__Entries provided__.
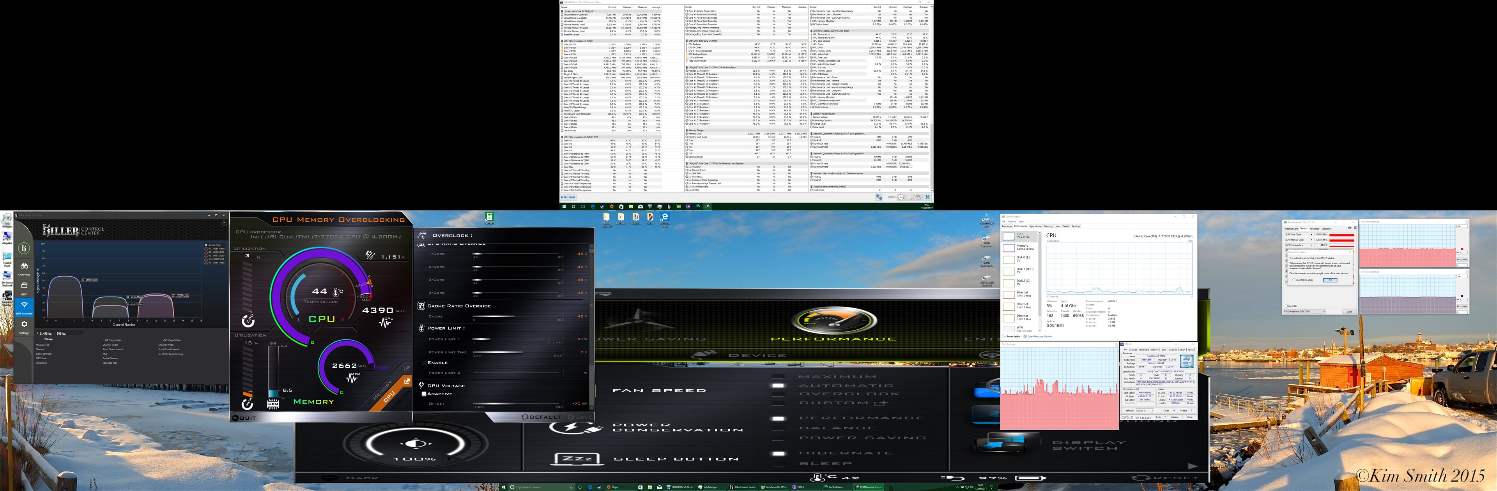The height and width of the screenshot is (491, 1497).
Task: Switch to Task Manager App history tab
Action: coord(1036,226)
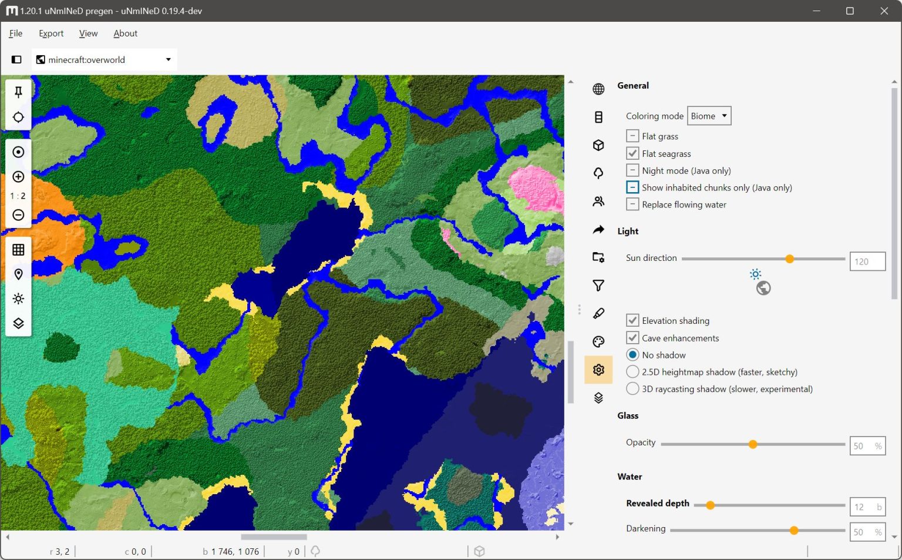Click the layers icon below the sun icon
This screenshot has height=560, width=902.
(x=18, y=323)
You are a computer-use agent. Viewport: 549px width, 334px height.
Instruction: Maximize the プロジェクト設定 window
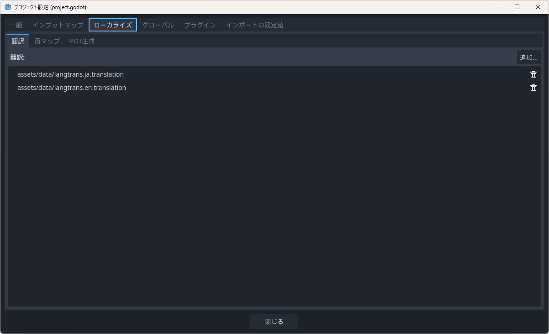pos(517,7)
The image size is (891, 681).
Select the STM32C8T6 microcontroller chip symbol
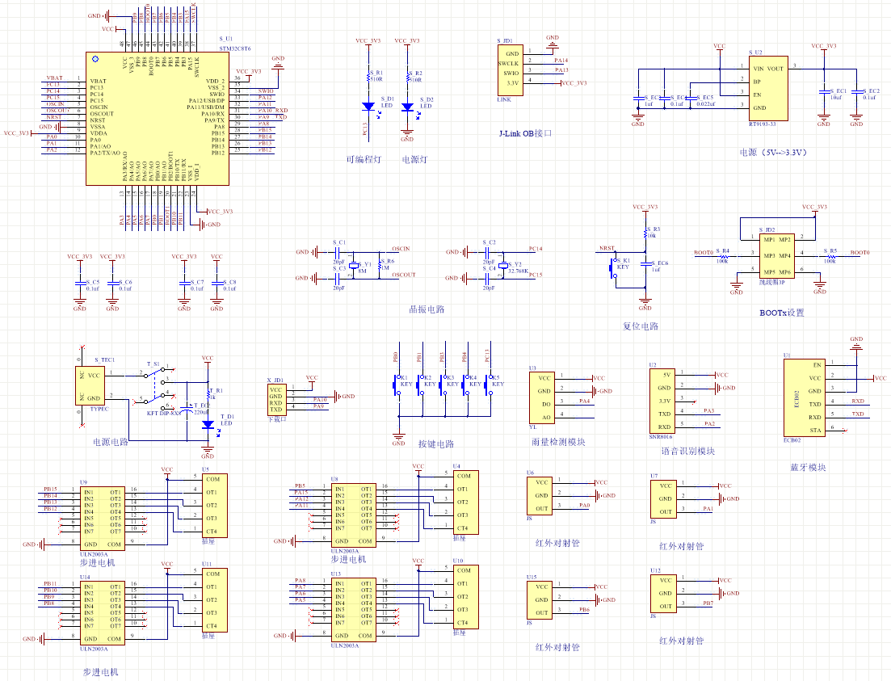158,119
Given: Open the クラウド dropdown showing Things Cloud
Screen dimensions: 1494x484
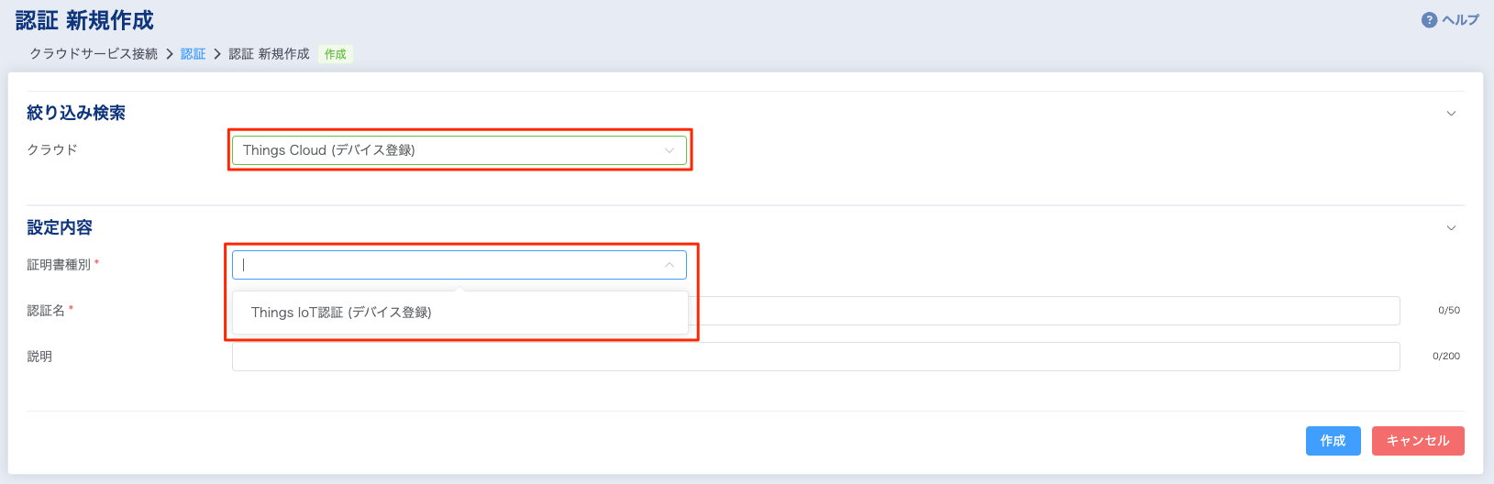Looking at the screenshot, I should (x=449, y=150).
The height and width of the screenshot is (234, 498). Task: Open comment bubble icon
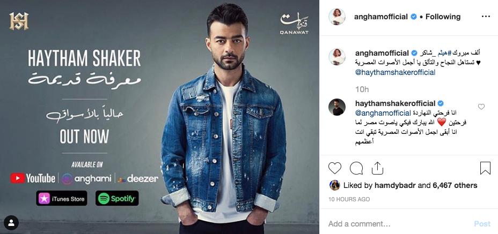(356, 168)
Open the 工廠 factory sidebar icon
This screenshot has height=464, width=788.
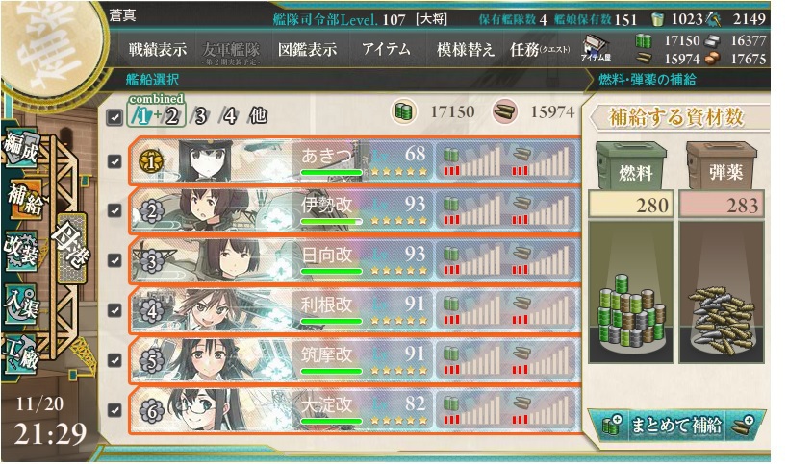21,354
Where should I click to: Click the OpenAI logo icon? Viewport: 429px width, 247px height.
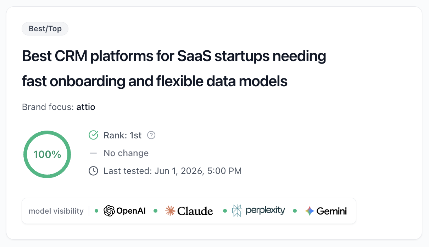point(109,211)
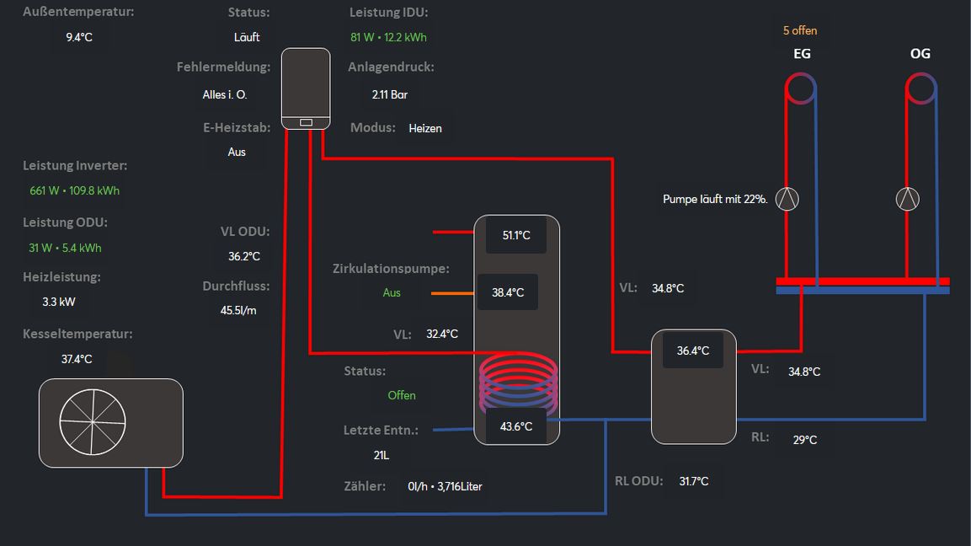This screenshot has width=971, height=546.
Task: Toggle Zirkulationspumpe state 'Aus'
Action: click(x=392, y=293)
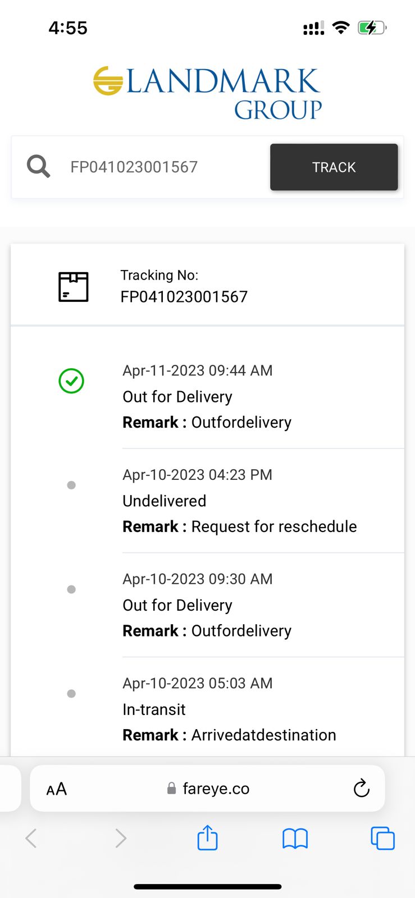Click the package box icon

click(74, 287)
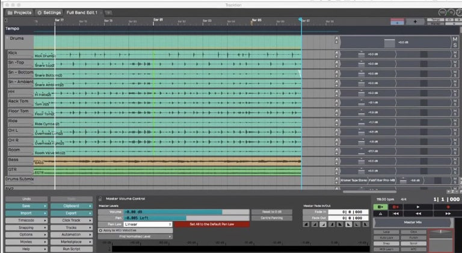462x253 pixels.
Task: Expand the Export menu button
Action: [x=71, y=213]
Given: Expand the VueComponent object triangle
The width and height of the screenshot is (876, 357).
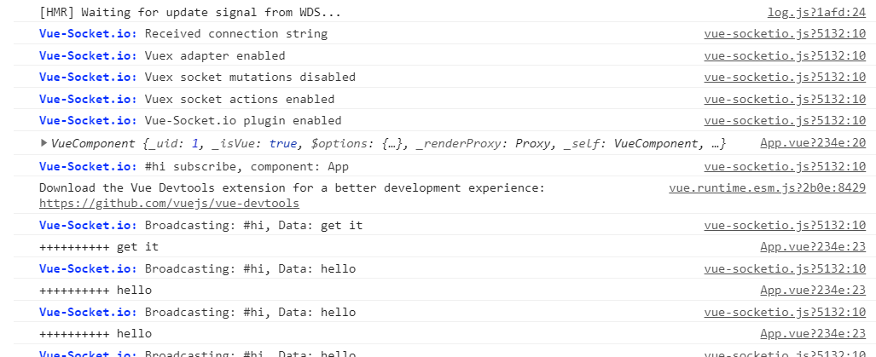Looking at the screenshot, I should click(44, 143).
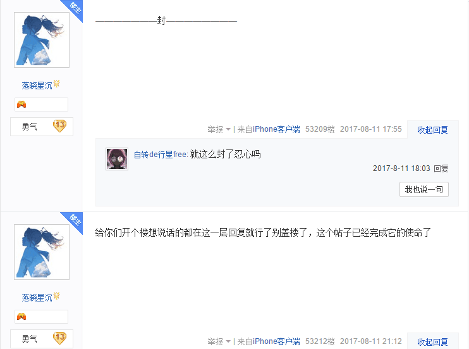469x349 pixels.
Task: Open the 举报 dropdown on floor 53209
Action: [219, 129]
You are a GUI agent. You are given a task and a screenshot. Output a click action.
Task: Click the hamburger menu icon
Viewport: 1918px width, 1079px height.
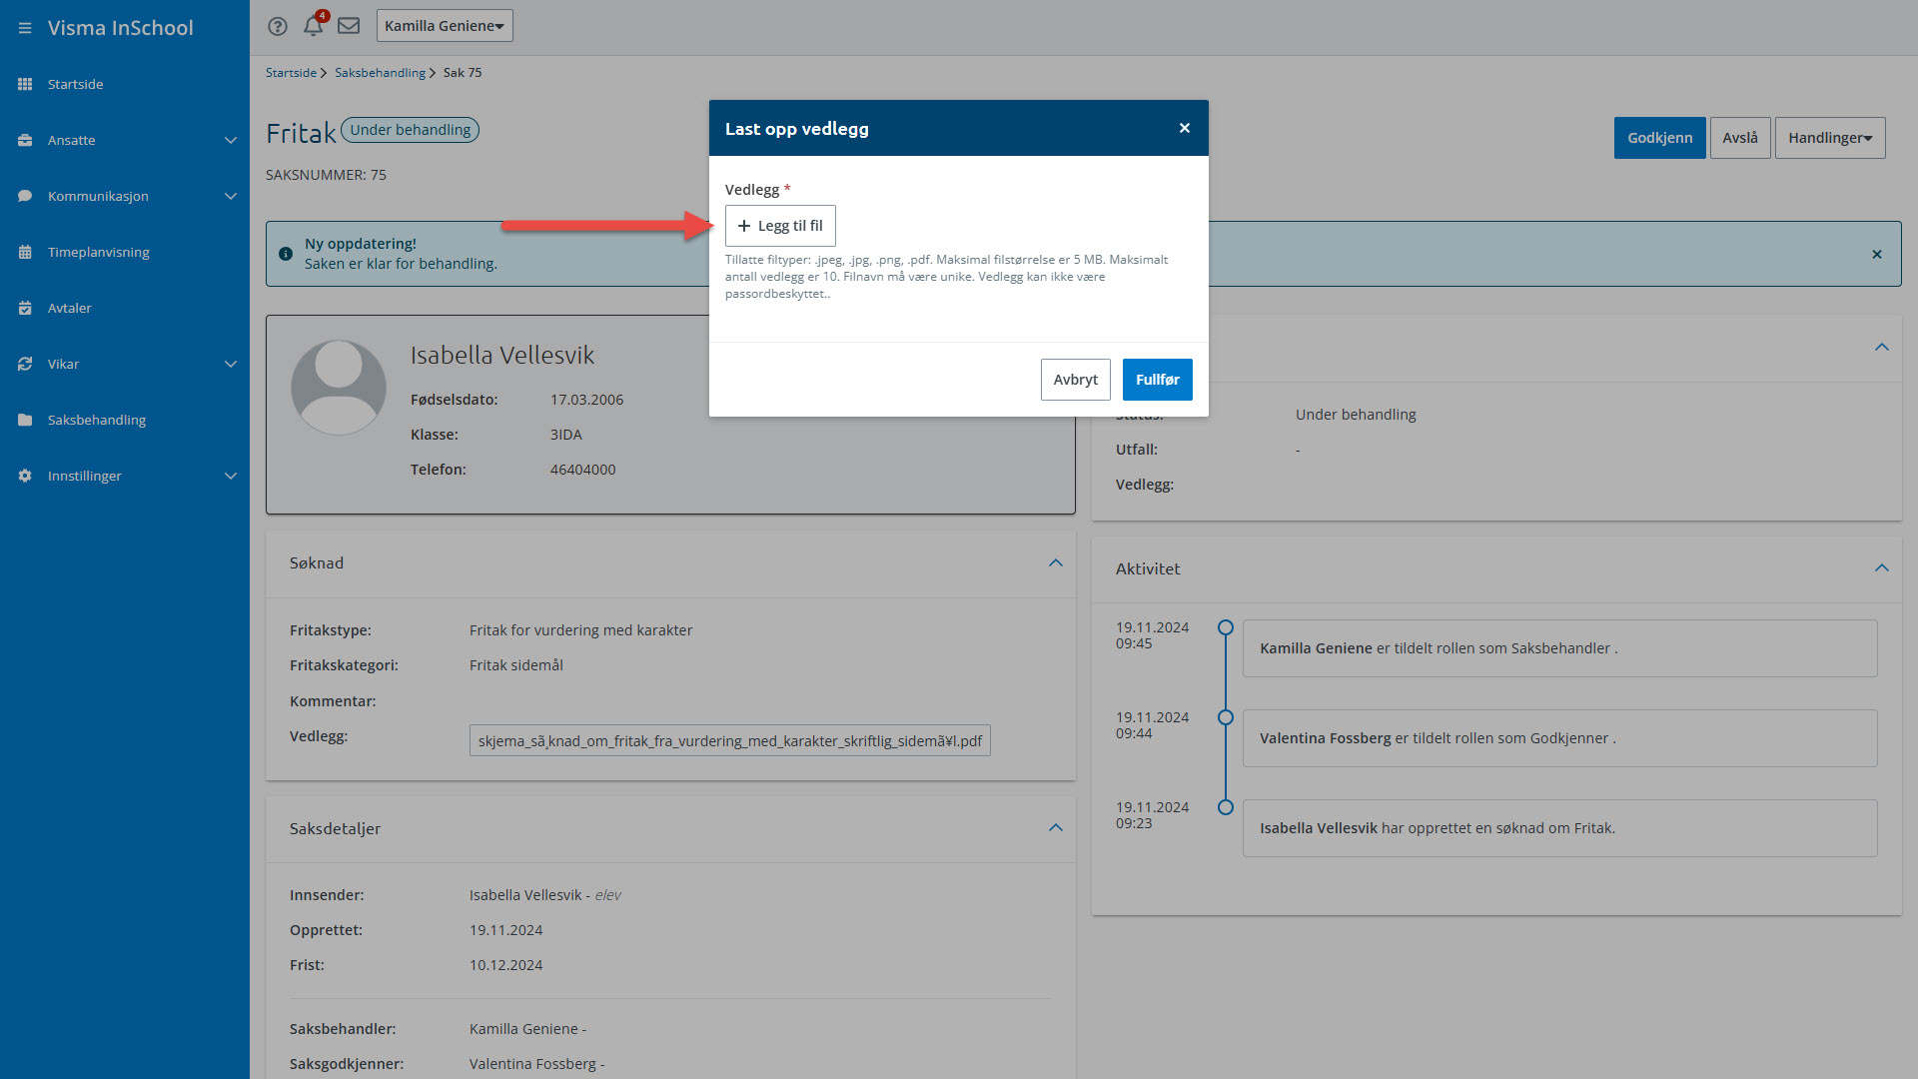click(25, 28)
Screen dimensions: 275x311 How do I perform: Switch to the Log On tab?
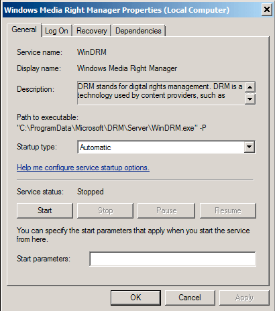point(56,31)
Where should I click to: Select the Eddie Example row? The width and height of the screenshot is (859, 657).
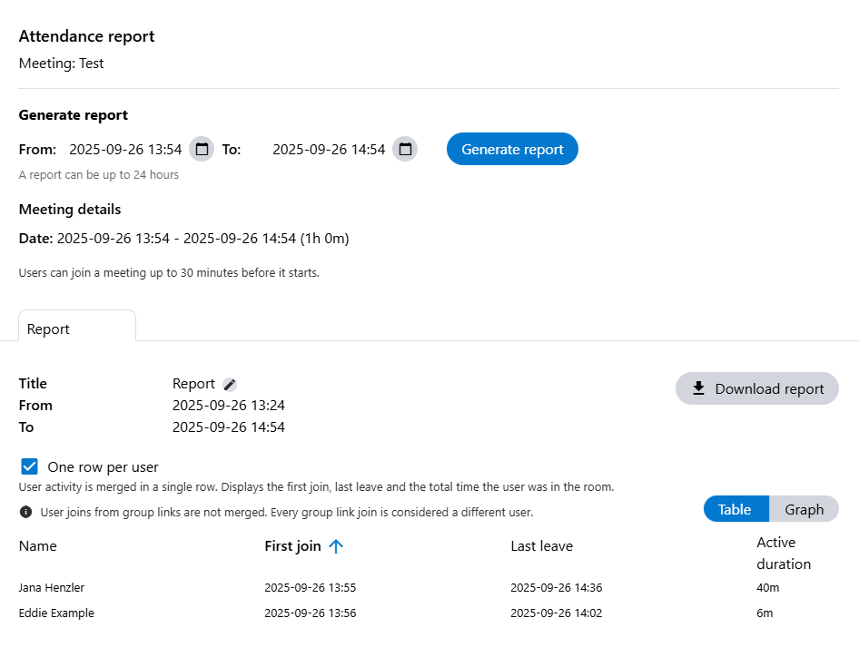(56, 613)
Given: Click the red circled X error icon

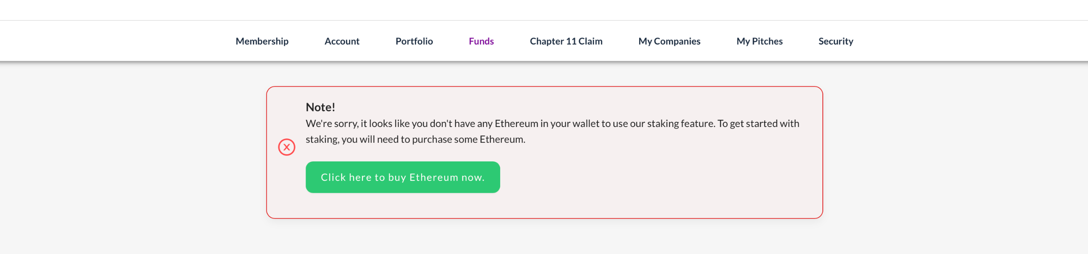Looking at the screenshot, I should coord(286,147).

__Aim of the task__.
Give back all of the data above with every "Viewport" switched to "Screen size", keeping everything else the same, and leave out the pictures.

__Output below__.
The height and width of the screenshot is (491, 1497).
Task: Switch to Task Manager App history tab
Action: coord(1036,226)
Click the layers icon below the sun icon
This screenshot has height=560, width=902.
(x=18, y=323)
You are a computer-use agent. Screen size: 549px width, 334px height.
Instruction: Maximize the プロジェクト設定 window
pos(517,7)
The image size is (891, 681).
Select the STM32C8T6 microcontroller chip symbol
158,119
Given: Open the クラウド dropdown showing Things Cloud
Screen dimensions: 1494x484
Looking at the screenshot, I should (x=449, y=150).
The height and width of the screenshot is (234, 498). Task: Open comment bubble icon
(356, 168)
Open the 工廠 factory sidebar icon
This screenshot has height=464, width=788.
21,354
Where should I click to: Click the OpenAI logo icon? Screen size: 429px width, 247px height.
point(109,211)
This screenshot has width=971, height=546.
Task: Toggle Zirkulationspumpe state 'Aus'
Action: click(x=392, y=293)
Click the package box icon

click(74, 287)
462x253 pixels.
Task: Expand the Export menu button
Action: [x=71, y=213]
Given: Expand the VueComponent object triangle
The width and height of the screenshot is (876, 357).
Looking at the screenshot, I should click(44, 143).
469x349 pixels.
Task: Open the 举报 dropdown on floor 53209
Action: [219, 129]
You are a GUI agent. You are given a task and a screenshot. Output a click action.
Task: Click the hamburger menu icon
Screen size: 1918px width, 1079px height.
click(25, 28)
Screen dimensions: 275x311 How do I perform: Switch to the Log On tab?
point(56,31)
Where should I click to: Select the Eddie Example row? The width and height of the screenshot is (859, 657).
(56, 613)
Given: Click the red circled X error icon

Looking at the screenshot, I should coord(286,147).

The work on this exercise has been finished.